- **FRAGMENTO SELECCIONADO**:
"""

Una democracia es exitosa si no necesita recurrir sistemáticamente a la fuerza; en caso contrario, esa recurrencia no será más que una muestra de debilidad. Por supuesto que la potestad punitiva del Estado es un recurso legítimo, cuya administración puntual está justificada, pero que se desgasta con su uso intensivo. Nuestra democracia dispone de una fuerza coactiva desgastada y cuestionada. La recuperación de la capacidad de actuación del Estado para dirimir conflictos debe ser mejorada en calidad y en sentido.
UN SOCIEDAD PARALIZADA
Este estado de cosas paraliza a la sociedad, por emprendedora que sea. Porque las instituciones ni hacen lo que deben hacer, ni permiten hacer a la sociedad lo que ésta podría, y además generan (o al menos contribuyen a generar) un clima que resta energía todo el tiempo.
Un sistema institucional que ahoga con incertidumbre, que no conduce debates, que pierde el sentido, que no logra resolver problemas; es un lastre, en el sentido más cabal del término. Un lastre y no un costo, porque no se trata de cuánto nos devuelve, sino de todo lo que nos desgasta.
No me siento ajeno al problema. Ni creo que solo sea un problema argentino. Pero a mí me duele mi país, al que amo profundamente; y me duele tanto que no puedo callar este dolor.

"""

- **OBJETIVO**:
Transcribe el fragmento sobre la democracia tal cual, desde "Una democracia es" hasta "y en sentido.", ambas partes incluidas.

- **MATERIAL PROPORCIONADO**:
"""

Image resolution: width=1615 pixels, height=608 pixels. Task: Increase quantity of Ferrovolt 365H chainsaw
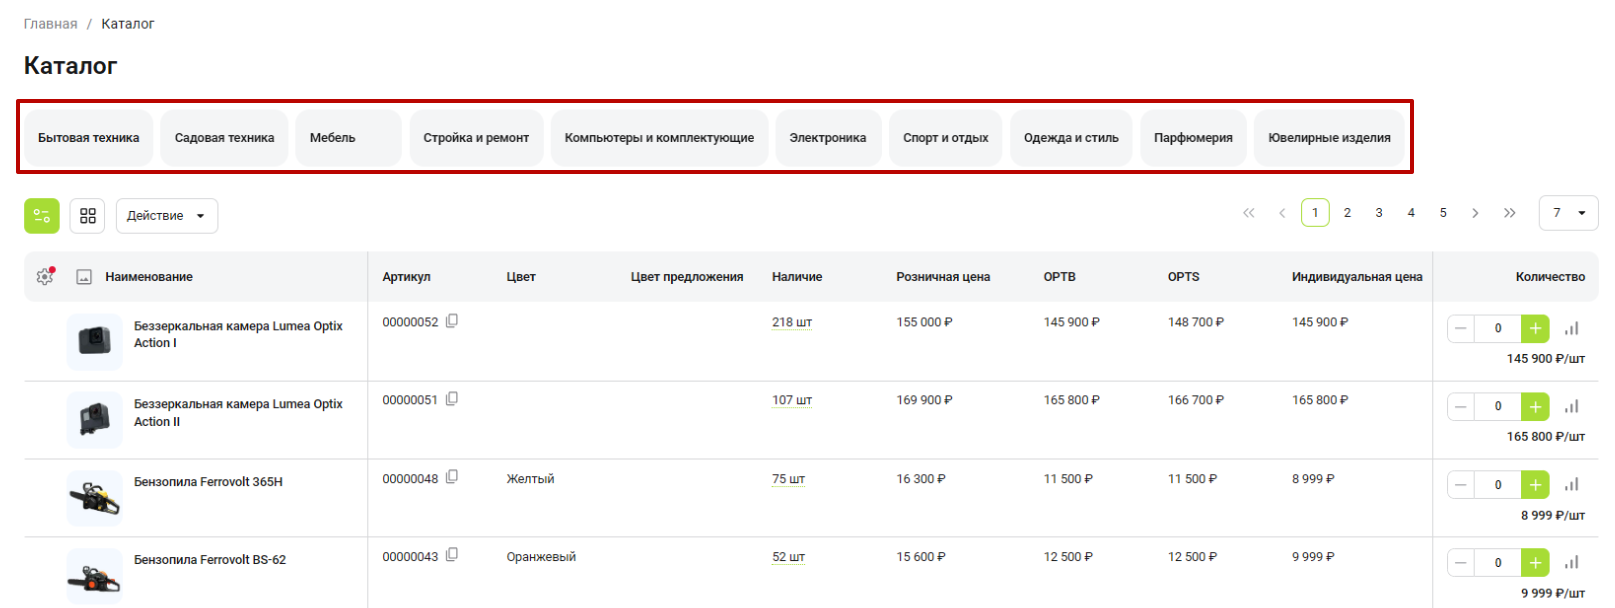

"""

- **RESULTADO DEL EJERCICIO**:
Una democracia es exitosa si no necesita recurrir sistemáticamente a la fuerza; en caso contrario, esa recurrencia no será más que una muestra de debilidad. Por supuesto que la potestad punitiva del Estado es un recurso legítimo, cuya administración puntual está justificada, pero que se desgasta con su uso intensivo. Nuestra democracia dispone de una fuerza coactiva desgastada y cuestionada. La recuperación de la capacidad de actuación del Estado para dirimir conflictos debe ser mejorada en calidad y en sentido.